- _DATASET CONTENT_:
-- Begin --

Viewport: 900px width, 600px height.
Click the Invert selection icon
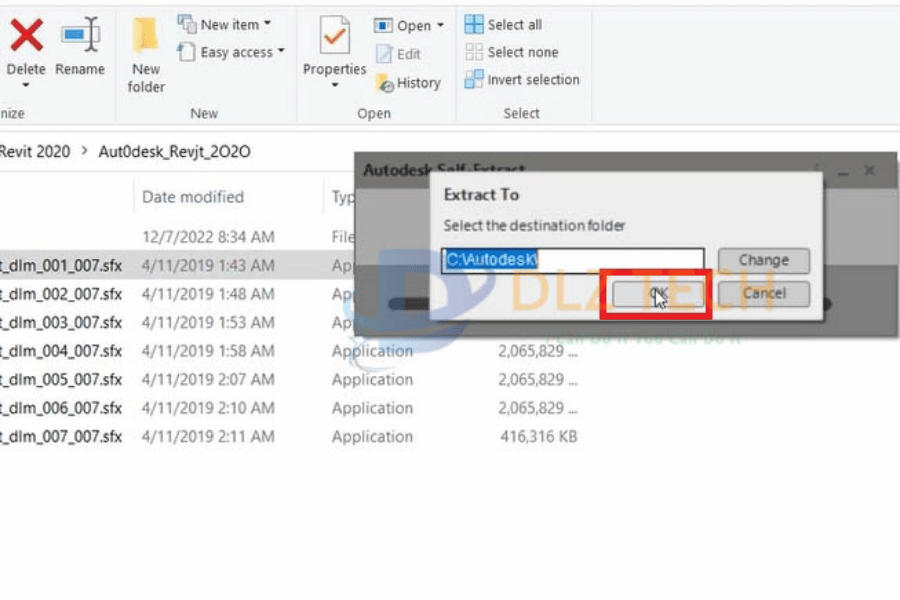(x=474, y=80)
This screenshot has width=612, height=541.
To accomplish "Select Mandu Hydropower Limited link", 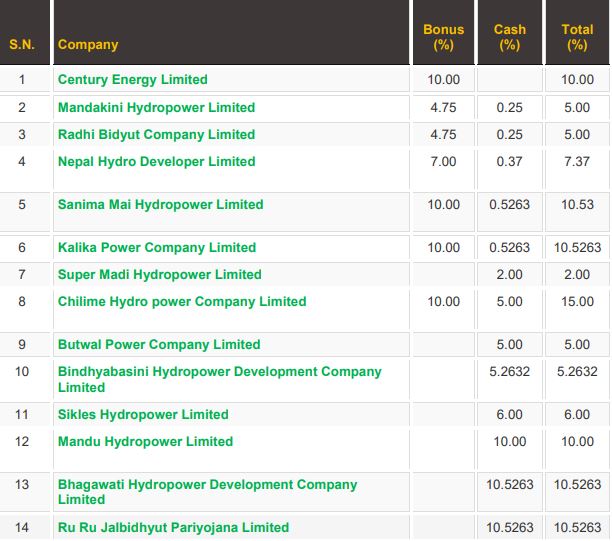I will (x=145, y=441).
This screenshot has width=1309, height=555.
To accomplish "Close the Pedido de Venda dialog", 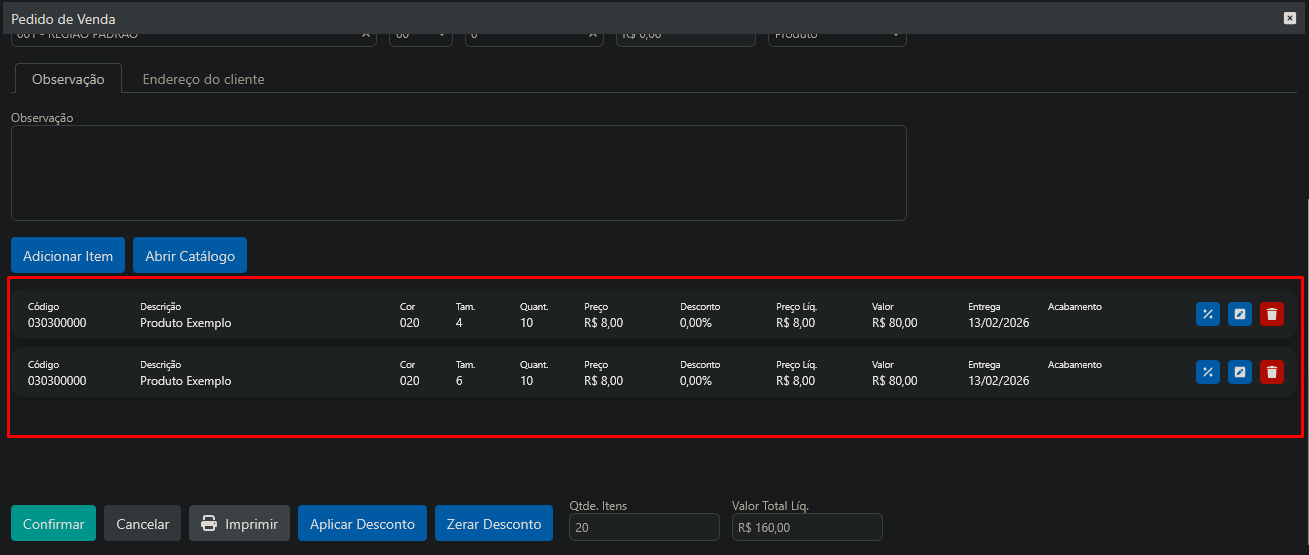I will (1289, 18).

-- End --
-- Begin --

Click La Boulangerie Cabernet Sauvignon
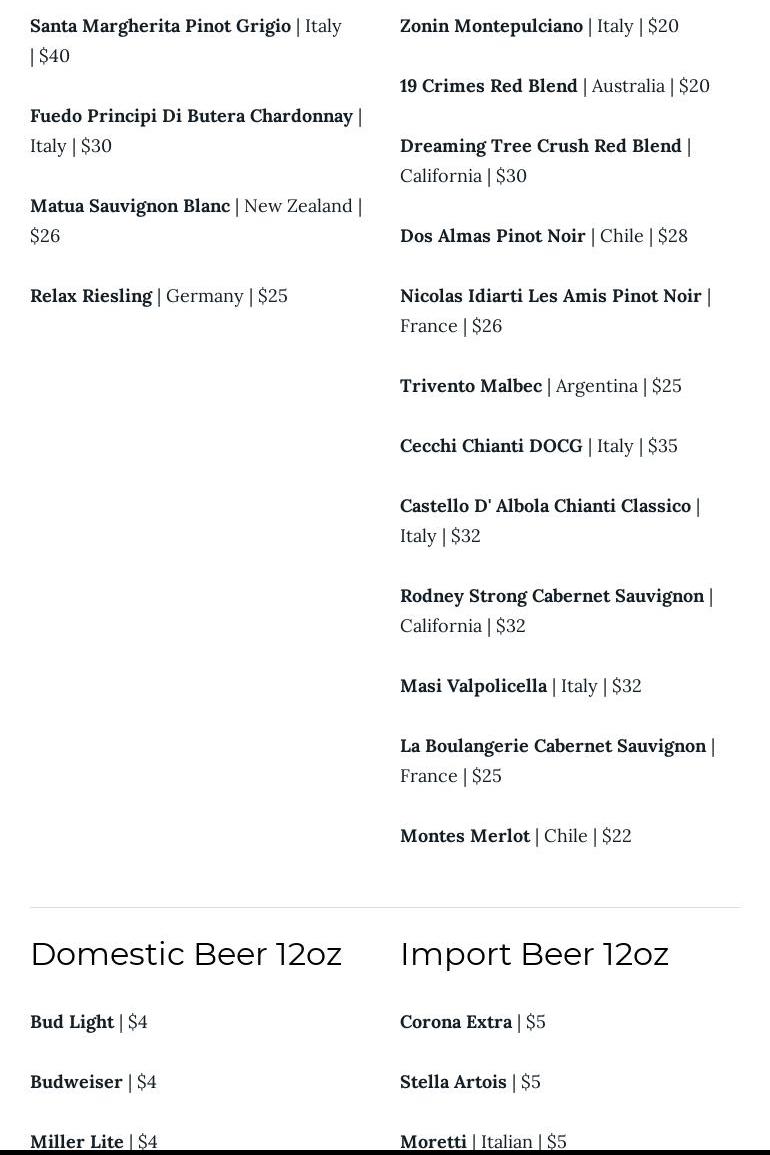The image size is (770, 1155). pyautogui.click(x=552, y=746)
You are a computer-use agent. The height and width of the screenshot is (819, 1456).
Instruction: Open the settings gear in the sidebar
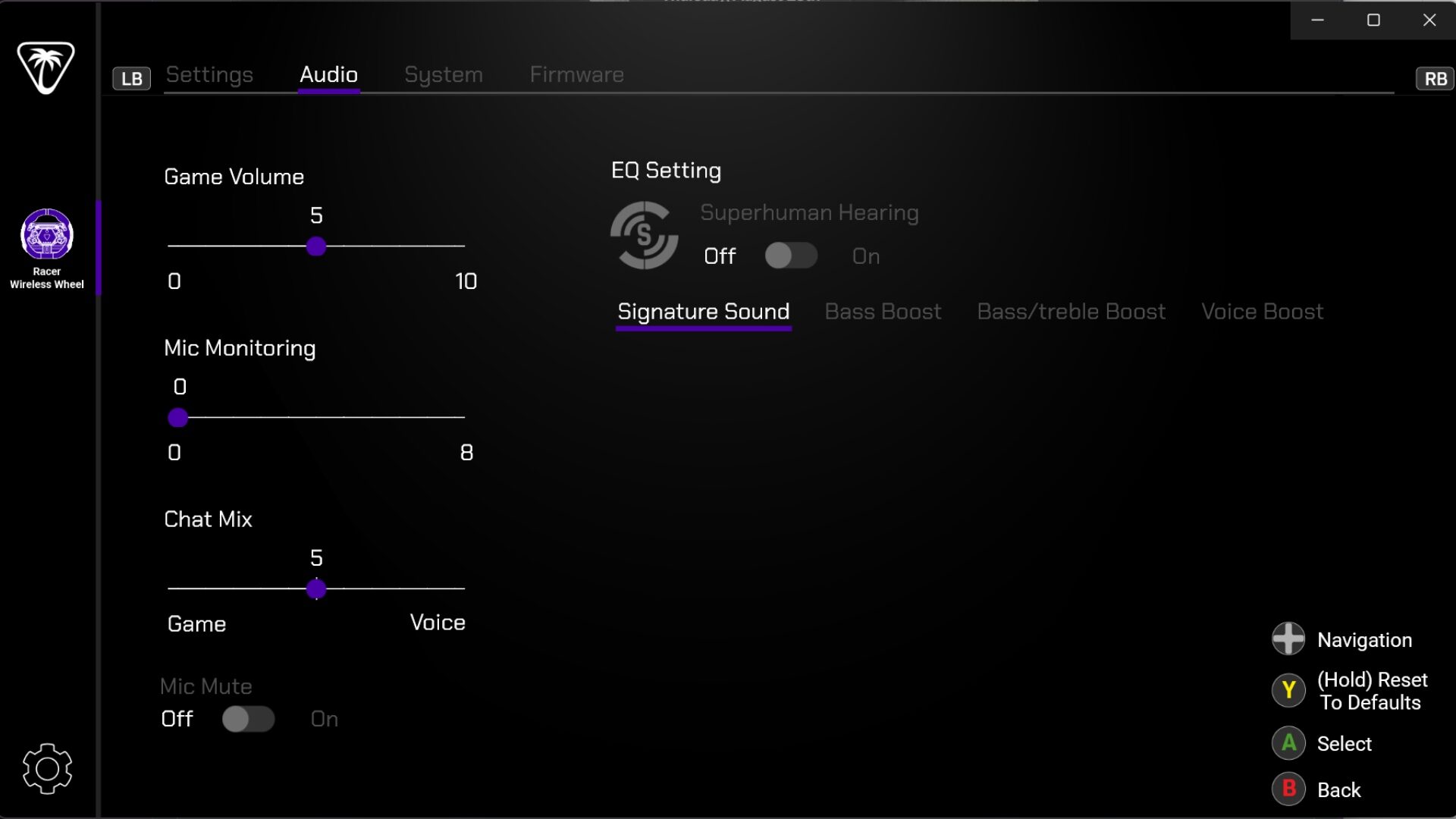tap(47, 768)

-- End --

- _GOAL_:
Please render the records from the line with "Click La Boulangerie Cabernet Sauvignon" to the line with "tap(47, 768)", both included, as a Markdown table with the columns Row and Line, numbering each row and skipping blank lines. Leave the pictures out.

- _OUTPUT BELOW_:
| Row | Line |
|---|---|
| 1 | Click La Boulangerie Cabernet Sauvignon |
| 2 | The image size is (770, 1155). pyautogui.click(x=552, y=746) |
| 3 | You are a computer-use agent. The height and width of the screenshot is (819, 1456). |
| 4 | Instruction: Open the settings gear in the sidebar |
| 5 | tap(47, 768) |